(Optional) Build Calibration Frames

Note

Before running the science data processing, the pipeline requires calibration data. The observatory provides calibration products from the PFS Science Platform (SP) for each run, so users do not necessarily need to generate the calibration data themselves. The simplest approach is to use these pre-provided calibration products, in which case the majority of this section can be skipped.

Importing Calibs from PFS SP

There is a set of calibration data available for each observing run from PFS SP (https://hscpfs.mtk.nao.ac.jp). A calib set is copied to the SP typically a few weeks after a run (i.e., not during or right after a run). The calibs are stored under the observatory filler directory, which everyone has access to, e.g., /shared/pfs/programs/S25A-000QF/2d/run21_June2025/calibs. The exact name differ for each run and semester. For S25B semester, the proposal ID will be S25B-000QF, and the run ID will be run24_xxx. The directory name should be obvious in any case.

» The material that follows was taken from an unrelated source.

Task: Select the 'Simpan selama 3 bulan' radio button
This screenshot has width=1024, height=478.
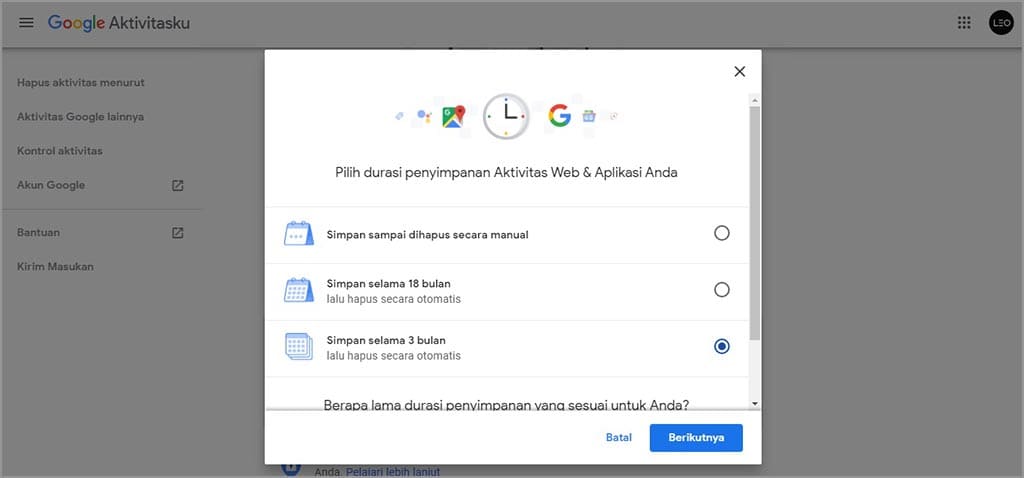Action: [722, 346]
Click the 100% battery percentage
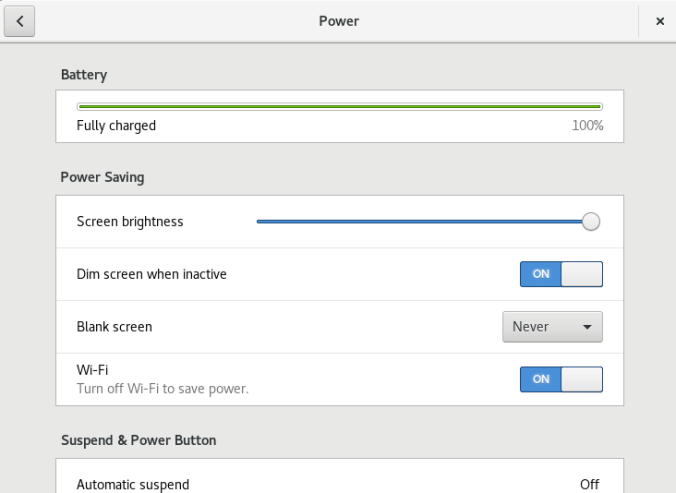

You can copy the entire directory to your disk (see the SP getting-started document for how to copy files from SP). You can then import the calibration data:

export NEW_DATASTORE='new_datastore'
butler create $NEW_DATASTORE --seed-config $OBS_PFS_DIR/gen3/butler.yaml --dimension-config $OBS_PFS_DIR/gen3/dimensions.yaml --override
butler register-instrument $NEW_DATA_STORE lsst.obs.pfs.PrimeFocusSpectrograph
butler import --transfer copy --export-file path/to/calibs/export.yaml $NEW_DATA_STORE calibs/

In addition to the calibs, you will also need pfsConfig files made for your program. These custom pfsConfig files are available under your program directory, e.g., /shared/pfs/programs/S25A-000QF/2d/customPfsConfig. Copy these files to yoru disk and then ingest them (see the data ingestion page). Now, you are ready to launch your own processing run.

Building Calibs by Yourself

First, let's assume the following default setup: the user is working in the public directory $WORKDIR/pfs/ and using a publicly installed pipeline.

DATASTORE="$WORKDIR/pfs/data/datastore"
DATADIR="$WORKDIR/pfs/data"
CORES=16
INSTRUMENT="lsst.obs.pfs.PrimeFocusSpectrograph"
RERUN="u/(username)"

In this case, you may want to set up the rerun directory specified by your username so that multiple users won't mix things up.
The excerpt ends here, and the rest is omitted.